J1昇格3年目の新潟は、明治安田J1前半戦を終え(1試合未消化)、現在19位。2日からの国際Aマッチウィークでリーグ戦が中断となっている現在、チームで新潟のスタイルを見つめ直している。
堅守速攻をベースに戦ってきた新潟がポゼッション主体のサッカーに方向性を変えたのは、J2降格2シーズン目の2019年。シーズン途中に就任した吉永 一明監督が、立ち位置で優位性を生み出しながら、パスをつないでゴールへ向かうスタイルを導入した。そして2020年、FCバルセロナのアカデミーで要職を務めてきたアルベルト氏(※新潟の監督を退任後、2022年から2023年の途中まで指揮を執ったFC東京時代の登録名はアルベル)が監督に。アルベルト監督は「ボールを愛するサッカー」を標ぼうし、チームに徹底してパスワークとビルドアップ、中央突破の基礎を叩き込んだ。2022年に松橋 力蔵監督(現・FC東京監督)が就任すると、ポゼッションスタイルを継承しつつ、迫力あるサイドアタックも増加。「己が何者かを示せ」と選手個々の持ち味を尊重。就任1年目でJ2優勝とJ1昇格を果たした。就任3年目の昨季は、JリーグYBCルヴァンカップ準優勝と結果を出したが、リーグ戦では残留争いを強いられ、16位に終わった。
松橋 力蔵監督の退任に伴い、今季、クラブは水戸のユース監督やトップチームコーチを務めた樹森 大介氏を監督として招聘。樹森 大介監督は新潟のポゼッションスタイルを継続しつつ、昨季終盤の課題であったアタッキングサードでの迫力不足を補うべく、対人強度の向上とショートカウンターへの意識を高めた。今季初勝利を挙げたJ1第9節・神戸戦など、ショートカウンターから得点が生まれる成果もあったが、相手のプレスを受ける場面では、つなぐのか蹴るのか、選手間で判断がそろわない部分も散見された。現在はそのバランスを見直し、整理している段階だ。再構築された“新潟らしいサッカー”の現在地を示す一戦になるだろう。
リーグ戦におけるチーム最多得点者は長谷川 元希。リーグ6位タイの6得点を挙げている。
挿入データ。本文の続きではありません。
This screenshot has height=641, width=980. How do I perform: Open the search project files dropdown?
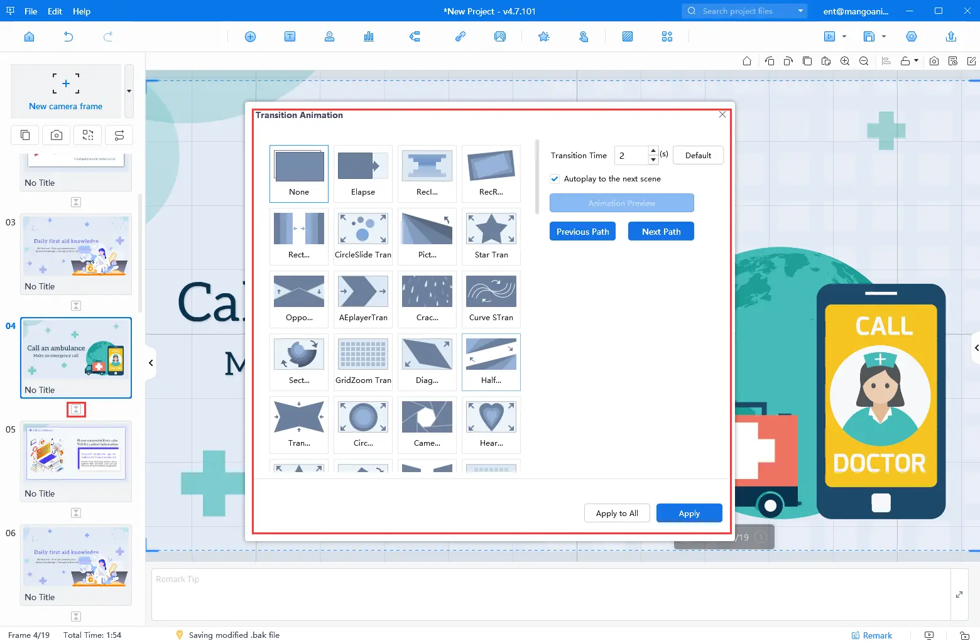800,11
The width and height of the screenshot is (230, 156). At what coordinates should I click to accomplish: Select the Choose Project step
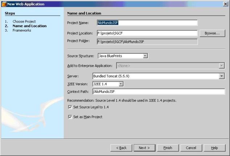[x=24, y=21]
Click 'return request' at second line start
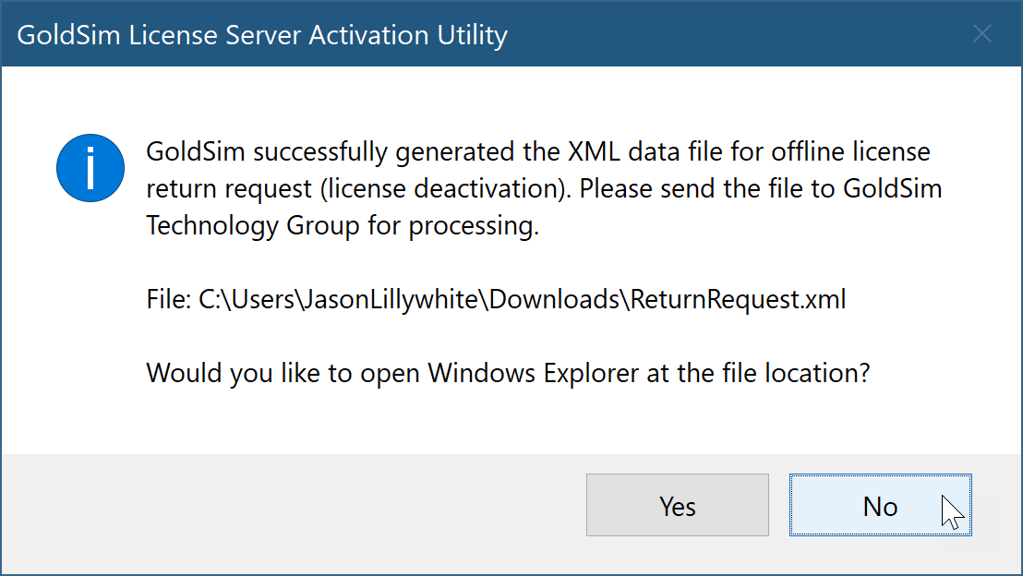Viewport: 1023px width, 576px height. [x=229, y=189]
イマジネーション豊かなプレーで違いを見せるファンタジスタは、樹森 大介監督の下で守備力も高め、個で違いを生み出せる存在として躍動する。ただ彼に頼るのではなく、戦力底上げにつながる若手選手らの力にも期待したい。
対する福山シティFCは、広島県福山市で2017年に設立されたチーム。直近3年は中国リーグ3連覇を果たし、3年連続で全国地域サッカーチャンピオンズリーグに出場したが、惜しくもJFL昇格はかなわなかった。今年こそ昇格を目指し、現在は開幕から4勝1分と無敗でリーグ首位を走っている。
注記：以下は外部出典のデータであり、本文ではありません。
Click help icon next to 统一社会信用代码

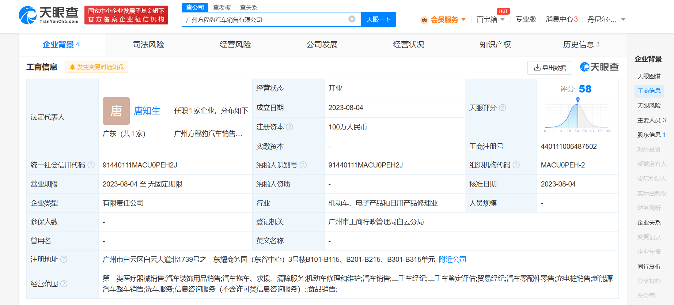coord(91,165)
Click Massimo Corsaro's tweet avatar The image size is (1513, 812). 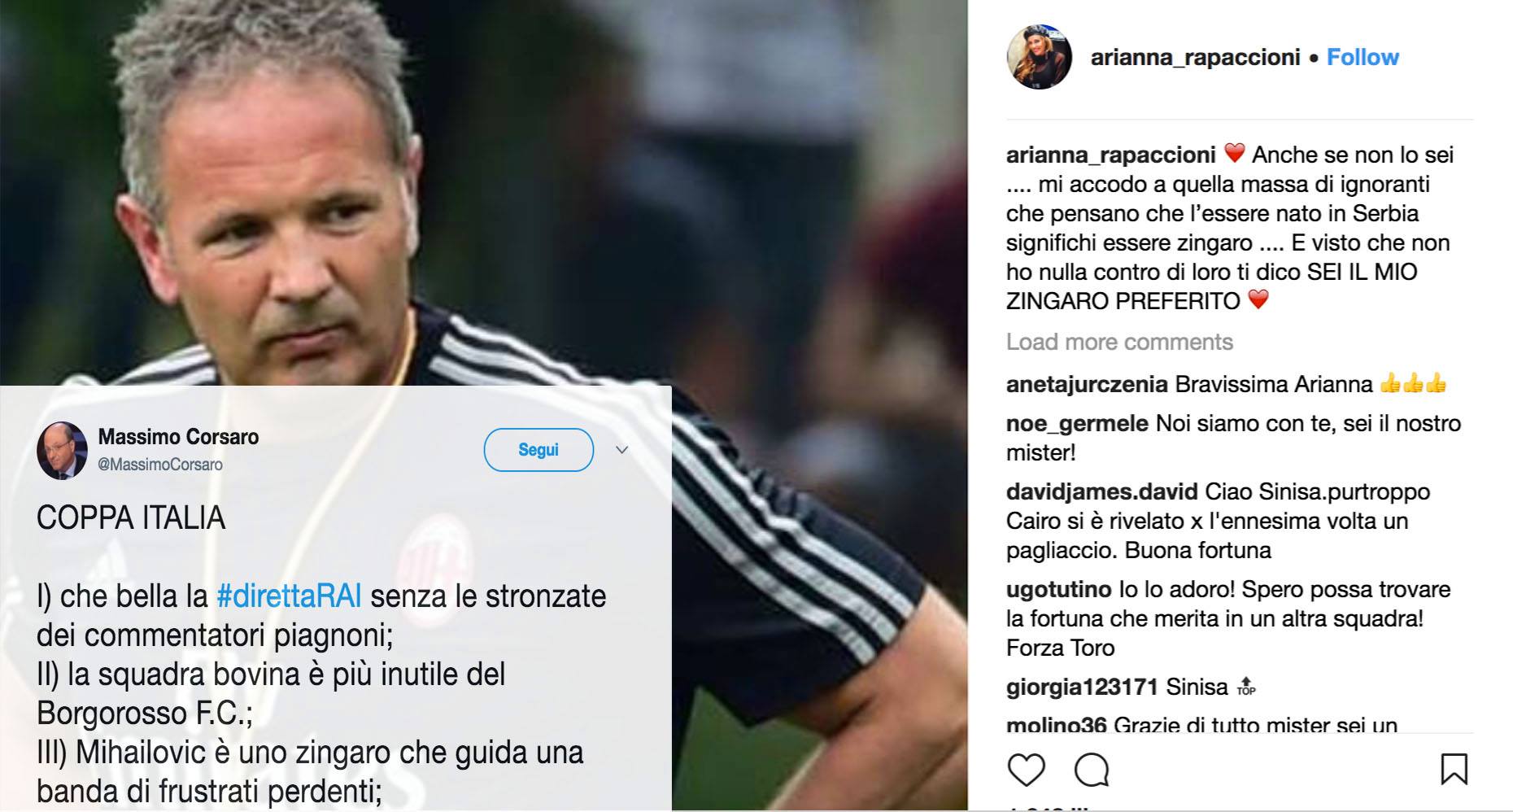pyautogui.click(x=62, y=451)
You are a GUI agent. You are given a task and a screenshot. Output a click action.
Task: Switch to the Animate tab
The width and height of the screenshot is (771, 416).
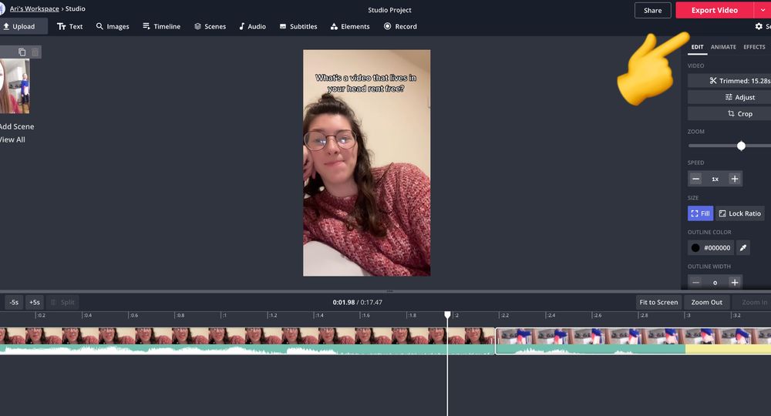(x=723, y=47)
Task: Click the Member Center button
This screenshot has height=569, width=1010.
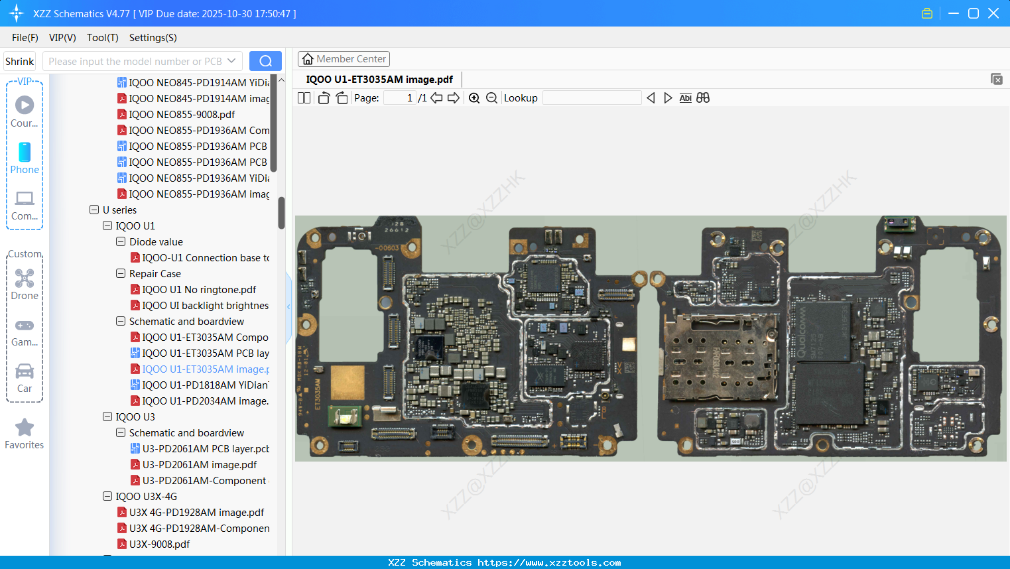Action: [x=344, y=59]
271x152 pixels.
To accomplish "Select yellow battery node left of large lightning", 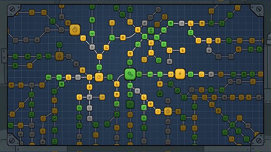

天皇杯は2年連続での出場。昨年度は1回戦で沖縄SV(沖縄県代表)に3-0で勝利したが、2回戦でJ1福岡に0-8で敗れている。今大会は1回戦でFC徳島(徳島県代表)を2-1で倒し、2回戦へとコマを進めた。
チームを率いるのは、小谷野 拓夢監督。北陸大卒業後の2020年に福山シティFCの監督に就任し、その年の天皇杯(※新型コロナウイルスの影響により特別なレギュレーションでの実施)で準々決勝進出を果たした経験もある。2023年からJ3鳥取で強化育成部長やヘッドコーチを務めると、今季より古巣の指揮官に復帰。27歳の青年監督はJリーグクラブでの経験を生かし、より野心と危機感を持って、チームを導いている。
攻守において主導権を握るサッカーが福山シティFCのスタイル。得点源は、リーグ得点数1位の野浜 友哉(5得点)、2位タイの高橋 大樹(4得点)。ともにアシストも4つ記録しており、多くの得点に関わっている。またJリーグでの経験を持つ代 健司や杉浦 力斗らもメンバーに名を連ねる。8日にリーグ戦を戦い、中2日で遠方でのゲームとなるが、Jクラブを倒すモチベーションは高いはずだ。